Para Herrmann, disputa vem para desviar foco dos EUA no Iraque

Marcelo de Souza
| Tempo de leitura: 3 min

O deputado federal e presidente da Liga Parlamentar Árabe, que integra membros de 18 países, João Herrmann Neto (PDT), considera que o conflito restabelecido entre Israel e Líbano é mais uma intervenção perversa americana para desviar o foco dos problemas enfrentados pelo governo dos EUA no Iraque.

Em entrevista ontem ao JC, Herrmann criticou a postura do governo americano, de George Busch, e avaliou que o impasse na região árabe também está servindo para posicionar a secretária de Estado Americano, Condoleezza Rice, como agente internacional de peso.

“Esse conflito é para desviar o foco do Iraque e vem para colocar definitivamente a Condoleezza Rice como candidata do Partido Republicano. É um pouco de pomba e salto alto. Ela entra para tentar se projetar como uma forte agente internacional. É o que resta ao presidente americano, atuar na política externa, porque na interna o Congresso dos EUA é muito forte”, conta Herrmann.

Na avaliação do deputado, está claro a manobra de dispersão em nome da tentativa de que o mundo deixa de continuar olhando para as mazelas da política americana no fracasso da invasão em território iraquiano. “É um dos maiores atos de dispersão que eu tenho visto. Porque o mundo estava focado na questão do Iraque. A idéia dos Estados Unidos afundando no Iraque cada dia era maior e não somente do prestígio do presidente Busch, um facínora, um fascista, que o mundo democrático assim classificou, com sua figura cada dia caindo mais e o conflito árabe com as primeiras mostras dos corpos dos americanos sendo enrolados na bandeira”.

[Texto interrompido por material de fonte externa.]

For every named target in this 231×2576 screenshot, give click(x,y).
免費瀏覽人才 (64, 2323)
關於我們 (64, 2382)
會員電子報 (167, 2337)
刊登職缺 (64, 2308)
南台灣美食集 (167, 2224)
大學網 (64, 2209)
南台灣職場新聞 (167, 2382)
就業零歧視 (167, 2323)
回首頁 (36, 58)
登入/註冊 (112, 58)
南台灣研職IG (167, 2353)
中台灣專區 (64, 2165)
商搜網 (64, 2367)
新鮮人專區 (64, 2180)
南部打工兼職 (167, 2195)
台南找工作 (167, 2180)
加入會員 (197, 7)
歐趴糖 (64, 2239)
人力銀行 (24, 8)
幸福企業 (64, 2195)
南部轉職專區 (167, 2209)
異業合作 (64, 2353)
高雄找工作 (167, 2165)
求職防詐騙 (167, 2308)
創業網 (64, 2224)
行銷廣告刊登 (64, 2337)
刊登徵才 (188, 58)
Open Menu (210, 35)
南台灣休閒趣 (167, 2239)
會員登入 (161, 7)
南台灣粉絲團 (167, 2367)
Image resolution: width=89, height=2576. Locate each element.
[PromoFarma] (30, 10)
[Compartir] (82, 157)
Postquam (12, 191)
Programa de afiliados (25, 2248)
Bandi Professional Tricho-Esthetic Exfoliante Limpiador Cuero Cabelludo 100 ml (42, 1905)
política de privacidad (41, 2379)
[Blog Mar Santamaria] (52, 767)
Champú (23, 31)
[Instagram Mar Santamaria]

O presidente da Liga Parlamentar lamenta as intenções do conflito. “Mas o Iraque estava se afundando por completo. O renascentismo que se tentou fazer era buscar que o Irã fosse o grande setor contributivo, por guerra nuclear, bomba atômica, perigo para a humanidade. A comunidade internacional tentou até comprar esta idéia e acabaram entendendo que não dava para transformar o Irã num fascismo, em uma nova Hiroshima ou Nagasaki”, completa.

Herrmann lembra que o Líbano estava se reerguendo política e economicamente. “Não deu o que queriam com o Iraque e restou a Israel, que é um agente montado e financiado pelos EUA, cumprir este desafio. O Hizbollah está lá há quantos anos, o Hamas está lá há quantos anos. Quando o Líbano começou a reconstruir sua imagem, seu mundo democrático, as tropas Sírias saíram de lá, um País com nova força econômica, Beirute estruturada, então olha o desvio que se conseguiu. Então é mais uma manobra pérfida, sórdida, de se retirar a paz mundial que é trazer o conflito mais agudo entre árabes e judeus”.

Ele voltou a comentar a tentativa do presidente dos EUA, George Busch, inclusive de tentar trazer o conflito para a região da tríplice fronteira, em Foz do Iguaçu, onde convive uma enorme colônia árabe, nas proximidades entre Brasil, Paraguai e Argentina. “O que é mais grave é que dentro do governo americano pretende-se internacionalizar o conflito nas tribos de fronteira. O presidente Busch enviou ao Congresso americano, e foi repudiado, para que fosse tratada a tríplice fronteira, ou seja Foz do Iguaçu, como uma área de terrorismo, financiadora do terrorismo internacional. Esta foi a última tentativa perniciosa, brutal, de fazer intentar via tríplice fronteira um conflito árabe que nós brasileiros não queremos de forma alguma dar guarida”, reforça o deputado.

Como em outras intervenções americanas, o parlamentar federal lamenta que a Organização das Nações Unidas (ONU) novamente tenha tido seu papel deixado de lado diante dos EUA. “E mais uma vez os Estados Unidos passam por cima da ONU. A ONU é ONU e eles acham que eles é que guardam o mundo. É de novo um atentado contra o povo árabe, quer seja palestino, quer seja libanês”, finaliza.